- _MATERIAL FOR THIS TASK_
◆ ◆ ◆ ◆
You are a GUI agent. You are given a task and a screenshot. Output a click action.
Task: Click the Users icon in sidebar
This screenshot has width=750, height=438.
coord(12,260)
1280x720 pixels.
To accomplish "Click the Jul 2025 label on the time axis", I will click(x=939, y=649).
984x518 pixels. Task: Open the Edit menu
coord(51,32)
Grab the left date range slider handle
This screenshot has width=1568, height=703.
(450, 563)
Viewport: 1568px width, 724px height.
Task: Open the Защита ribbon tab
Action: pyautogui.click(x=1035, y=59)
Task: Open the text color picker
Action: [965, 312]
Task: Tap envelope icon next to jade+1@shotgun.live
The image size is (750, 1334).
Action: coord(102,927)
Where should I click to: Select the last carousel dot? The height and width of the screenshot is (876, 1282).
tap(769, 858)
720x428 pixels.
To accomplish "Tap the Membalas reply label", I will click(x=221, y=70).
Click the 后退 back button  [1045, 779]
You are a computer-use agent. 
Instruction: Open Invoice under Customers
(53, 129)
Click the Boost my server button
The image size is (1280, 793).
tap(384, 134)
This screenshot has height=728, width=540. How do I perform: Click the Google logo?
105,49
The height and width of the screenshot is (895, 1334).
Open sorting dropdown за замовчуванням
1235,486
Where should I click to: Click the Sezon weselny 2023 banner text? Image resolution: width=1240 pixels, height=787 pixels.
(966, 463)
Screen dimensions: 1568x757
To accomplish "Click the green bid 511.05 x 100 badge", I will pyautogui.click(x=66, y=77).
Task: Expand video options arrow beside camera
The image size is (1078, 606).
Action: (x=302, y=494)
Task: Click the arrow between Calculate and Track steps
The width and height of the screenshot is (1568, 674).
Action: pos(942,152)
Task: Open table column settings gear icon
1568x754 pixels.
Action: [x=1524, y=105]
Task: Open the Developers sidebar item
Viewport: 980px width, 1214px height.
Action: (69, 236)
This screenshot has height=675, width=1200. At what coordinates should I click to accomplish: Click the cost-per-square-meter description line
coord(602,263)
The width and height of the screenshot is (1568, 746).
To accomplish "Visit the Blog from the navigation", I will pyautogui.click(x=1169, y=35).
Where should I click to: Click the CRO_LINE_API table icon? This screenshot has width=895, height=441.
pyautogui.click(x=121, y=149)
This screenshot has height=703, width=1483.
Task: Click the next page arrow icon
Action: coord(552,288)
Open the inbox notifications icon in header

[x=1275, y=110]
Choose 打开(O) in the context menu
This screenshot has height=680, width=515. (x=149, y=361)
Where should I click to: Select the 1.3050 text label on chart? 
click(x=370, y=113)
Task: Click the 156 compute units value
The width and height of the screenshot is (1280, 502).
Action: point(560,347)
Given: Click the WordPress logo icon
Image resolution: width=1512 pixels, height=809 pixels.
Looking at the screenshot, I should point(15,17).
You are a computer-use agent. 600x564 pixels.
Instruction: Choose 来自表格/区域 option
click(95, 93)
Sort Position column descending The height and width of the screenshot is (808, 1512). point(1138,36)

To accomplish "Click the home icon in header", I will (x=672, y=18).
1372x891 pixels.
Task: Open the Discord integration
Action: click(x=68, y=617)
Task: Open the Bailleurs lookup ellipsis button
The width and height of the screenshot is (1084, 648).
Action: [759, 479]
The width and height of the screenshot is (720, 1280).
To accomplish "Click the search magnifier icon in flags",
◆ ◆ ◆ ◆
- _EXERCISE INSTRUCTIONS_
Convert all the entries above into a Markdown table with the columns Row and Text. Each non-blank line gets its own row, numbered in order, and blank lines are omitted.

- _RESPONSE_
| Row | Text |
|---|---|
| 1 | You are a GUI agent. You are given a task and a screenshot. Output a click action. |
| 2 | Task: Click the Users icon in sidebar |
| 3 | This screenshot has width=750, height=438. |
| 4 | coord(12,260) |
| 5 | 1280x720 pixels. |
| 6 | To accomplish "Click the Jul 2025 label on the time axis", I will click(x=939, y=649). |
| 7 | 984x518 pixels. Task: Open the Edit menu |
| 8 | coord(51,32) |
| 9 | Grab the left date range slider handle |
| 10 | This screenshot has width=1568, height=703. |
| 11 | (450, 563) |
| 12 | Viewport: 1568px width, 724px height. |
| 13 | Task: Open the Защита ribbon tab |
| 14 | Action: pyautogui.click(x=1035, y=59) |
| 15 | Task: Open the text color picker |
| 16 | Action: [965, 312] |
| 17 | Task: Tap envelope icon next to jade+1@shotgun.live |
| 18 | The image size is (750, 1334). |
| 19 | Action: coord(102,927) |
| 20 | Where should I click to: Select the last carousel dot? The height and width of the screenshot is (876, 1282). |
| 21 | tap(769, 858) |
| 22 | 720x428 pixels. |
| 23 | To accomplish "Tap the Membalas reply label", I will click(x=221, y=70). |
| 24 | Click the 后退 back button  [1045, 779] |
| 25 | You are a computer-use agent.  |
| 26 | Instruction: Open Invoice under Customers |
| 27 | (53, 129) |
| 28 | Click the Boost my server button |
| 29 | The image size is (1280, 793). |
| 30 | tap(384, 134) |
| 31 | This screenshot has height=728, width=540. How do I perform: Click the Google logo? |
| 32 | 105,49 |
| 33 | The height and width of the screenshot is (895, 1334). |
| 34 | Open sorting dropdown за замовчуванням |
| 35 | 1235,486 |
| 36 | Where should I click to: Click the Sezon weselny 2023 banner text? Image resolution: width=1240 pixels, height=787 pixels. |
| 37 | (966, 463) |
| 38 | Screen dimensions: 1568x757 |
| 39 | To accomplish "Click the green bid 511.05 x 100 badge", I will pyautogui.click(x=66, y=77). |
| 40 | Task: Expand video options arrow beside camera |
| 41 | The image size is (1078, 606). |
| 42 | Action: (x=302, y=494) |
| 43 | Task: Click the arrow between Calculate and Track steps |
| 44 | The width and height of the screenshot is (1568, 674). |
| 45 | Action: pos(942,152) |
| 46 | Task: Open table column settings gear icon |
| 47 | 1568x754 pixels. |
| 48 | Action: [x=1524, y=105] |
| 49 | Task: Open the Developers sidebar item |
| 50 | Viewport: 980px width, 1214px height. |
| 51 | Action: (69, 236) |
| 52 | This screenshot has height=675, width=1200. At what coordinates should I click to accomplish: Click the cost-per-square-meter description line |
| 53 | coord(602,263) |
| 54 | The width and height of the screenshot is (1568, 746). |
| 55 | To accomplish "Visit the Blog from the navigation", I will pyautogui.click(x=1169, y=35). |
| 56 | Where should I click to: Click the CRO_LINE_API table icon? This screenshot has width=895, height=441. |
| 57 | pyautogui.click(x=121, y=149) |
| 58 | This screenshot has height=703, width=1483. |
| 59 | Task: Click the next page arrow icon |
| 60 | Action: coord(552,288) |
| 61 | Open the inbox notifications icon in header |
| 62 | [x=1275, y=110] |
| 63 | Choose 打开(O) in the context menu |
| 64 | This screenshot has height=680, width=515. (x=149, y=361) |
| 65 | Where should I click to: Select the 1.3050 text label on chart?  |
| 66 | click(x=370, y=113) |
| 67 | Task: Click the 156 compute units value |
| 68 | The width and height of the screenshot is (1280, 502). |
| 69 | Action: point(560,347) |
| 70 | Given: Click the WordPress logo icon |
| 71 | Image resolution: width=1512 pixels, height=809 pixels. |
| 72 | Looking at the screenshot, I should point(15,17). |
| 73 | You are a computer-use agent. 600x564 pixels. |
| 74 | Instruction: Choose 来自表格/区域 option |
| 75 | click(95, 93) |
| 76 | Sort Position column descending The height and width of the screenshot is (808, 1512). point(1138,36) |
| 77 | To accomplish "Click the home icon in header", I will (x=672, y=18). |
| 78 | 1372x891 pixels. |
| 79 | Task: Open the Discord integration |
| 80 | Action: click(x=68, y=617) |
| 81 | Task: Open the Bailleurs lookup ellipsis button |
| 82 | The width and height of the screenshot is (1084, 648). |
| 83 | Action: [759, 479] |
| 84 | The width and height of the screenshot is (720, 1280). |
| 85 | To accomplish "Click the search magnifier icon in flags", |